Our comparison groups confirmed what we already suspected- that UK students were far more exposed to ‘green norms’, and had experienced years of education about why we need to care for the environment, and how we as individuals can do our bit. In contrast, the Chinese students described China as being environmentally ‘permissive’ in their lived experiences: littering is common, recycling is often not done properly (or at all) with few repercussions, lights are left on and energy is wasted. According to the post-materialist thesis proposed by Inglehart, this is exactly what we might expect when we compare a developed and developing country.
Using that data as a baseline, we were then able to examine how coming to the UK affected Chinese students green attitudes and behaviours. What we found was that Chinese students did change their behaviour, in terms of things like recycling, not dropping litter, and saving domestic energy.
The views of Xiaoke (22-year old female Chinese postgrad in Southampton) were typical:
“I think the issue is group psychology. In China if everyone just throw litters around and you put it in your pocket, it’s weird. But here everyone put it in pocket, then you won’t throw it around. It’s much like we say ‘thanks’ or ‘sorry’ more frequently here. Big social environment is important.”
Interestingly, we found that Chinese students studying in the UK did not show any signs that they had changed their attitudes to the environment. The reasons for changing their behaviour seem to be part of a desire to ‘fit in’ with their UK friends directly or with the expectations of UK society indirectly – a process which the migration psychologist John Berry calls ‘acculturation’ to a host culture.
In another exchange, Di (a 20-year old Undergraduate in Southampton) talked about the “Blackout,” an annual event at Southampton Uni where students and staff are encouraged to turn off all electrical appliances and lights for one night, to promote the idea of energy-saving.
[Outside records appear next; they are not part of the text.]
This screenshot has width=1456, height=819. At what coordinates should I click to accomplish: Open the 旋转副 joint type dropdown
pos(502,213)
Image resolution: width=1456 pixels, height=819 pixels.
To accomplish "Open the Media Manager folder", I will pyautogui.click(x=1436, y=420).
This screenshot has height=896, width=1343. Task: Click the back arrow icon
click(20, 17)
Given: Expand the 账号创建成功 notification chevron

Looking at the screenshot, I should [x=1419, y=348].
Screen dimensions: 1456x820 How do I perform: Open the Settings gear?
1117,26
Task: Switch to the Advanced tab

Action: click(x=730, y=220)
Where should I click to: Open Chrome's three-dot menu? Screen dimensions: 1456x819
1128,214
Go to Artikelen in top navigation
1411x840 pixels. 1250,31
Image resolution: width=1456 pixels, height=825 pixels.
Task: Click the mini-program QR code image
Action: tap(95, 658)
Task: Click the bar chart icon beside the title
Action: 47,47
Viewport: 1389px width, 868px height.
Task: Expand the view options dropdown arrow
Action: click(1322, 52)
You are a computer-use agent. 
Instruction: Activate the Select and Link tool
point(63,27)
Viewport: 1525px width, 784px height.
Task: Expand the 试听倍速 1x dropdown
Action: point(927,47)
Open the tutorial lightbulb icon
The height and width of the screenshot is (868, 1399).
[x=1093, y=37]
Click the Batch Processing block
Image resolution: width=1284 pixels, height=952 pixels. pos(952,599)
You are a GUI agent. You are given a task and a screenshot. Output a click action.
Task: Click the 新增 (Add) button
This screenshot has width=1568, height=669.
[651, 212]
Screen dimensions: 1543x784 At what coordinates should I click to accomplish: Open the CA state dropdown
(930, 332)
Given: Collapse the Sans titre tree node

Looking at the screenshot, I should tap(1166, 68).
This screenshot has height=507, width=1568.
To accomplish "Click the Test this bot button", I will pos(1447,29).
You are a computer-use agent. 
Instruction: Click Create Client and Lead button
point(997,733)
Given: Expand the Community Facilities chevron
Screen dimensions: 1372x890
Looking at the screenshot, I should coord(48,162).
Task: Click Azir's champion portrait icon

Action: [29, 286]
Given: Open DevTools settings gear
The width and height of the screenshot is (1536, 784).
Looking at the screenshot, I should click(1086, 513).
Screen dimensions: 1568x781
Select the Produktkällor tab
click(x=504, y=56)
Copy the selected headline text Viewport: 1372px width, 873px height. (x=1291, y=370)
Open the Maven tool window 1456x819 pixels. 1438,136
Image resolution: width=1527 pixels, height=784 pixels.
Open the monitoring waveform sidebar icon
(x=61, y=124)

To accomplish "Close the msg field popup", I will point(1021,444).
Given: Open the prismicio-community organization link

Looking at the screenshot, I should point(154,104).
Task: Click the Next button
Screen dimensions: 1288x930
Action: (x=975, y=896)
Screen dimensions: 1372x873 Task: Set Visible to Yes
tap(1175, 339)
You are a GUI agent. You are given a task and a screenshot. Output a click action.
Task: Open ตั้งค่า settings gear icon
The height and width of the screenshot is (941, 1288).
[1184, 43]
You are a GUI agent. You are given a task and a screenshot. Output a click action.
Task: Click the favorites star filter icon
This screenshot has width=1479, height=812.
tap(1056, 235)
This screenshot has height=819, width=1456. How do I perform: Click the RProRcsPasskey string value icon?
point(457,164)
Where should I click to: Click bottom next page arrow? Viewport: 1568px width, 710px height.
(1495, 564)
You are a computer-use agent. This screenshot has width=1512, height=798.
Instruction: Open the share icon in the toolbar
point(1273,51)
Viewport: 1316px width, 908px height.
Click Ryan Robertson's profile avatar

Her participation seems to have been due to wanting to be involved, rather than any engagement with the reasons behind the event.
“I knew this event but I forgot about it until I noticed the event in Facebook, and I suddenly I realised it was today’s event. So I went out of my room to check if every room is black, ‘cause I was so afraid that I didn’t do so, so I just turn off the light even though I was still in my room.”
Interviewer: “So you were ‘black in’”
Di: “Yes. I think this is a kind of social pressure for me. Actually I didn’t know whether people were out or just click yes in Facebook, but still in room.”
Of course, it’s possible that the Chinese students simply lacked a vocabulary to discuss green attitudes (not in a linguistic sense, as their focus groups were conducted in their native Mandarin with one of my Chinese research colleagues), or that they had ‘absorbed’ green attitudes unreflexively. But from our data, this appears unlikely. The findings tentatively show that, in contrast to the ABC model, green behaviours can arise without a reflexive engagement with green attitudes. Instead, they seem to arise for student migrants due to powerful and possibly unconscious desire to conform with a host culture’s social and environmental norms.
The obvious next steps would be to try and generate more representative data through more quantitative methods, and to track Chinese students on their return home after their study sojourn. Longitudinal research might show us if these green behaviours ‘learnt’ in the UK actually persist in the China context, or not. With over 100,000 Chinese and Hong Kong students coming to the UK every year, and then returning to possibly constitute the future Chinese Elite, the potential is obvious. The internationalisation of higher education, and global environmental degradation are two big contemporary social themes. By linking them in academic research, we might find that the former can help us learn how to deal with the latter.
This research was facilitated by the Southampton ESRC Doctoral Training Centre, to whom we are extremely grateful.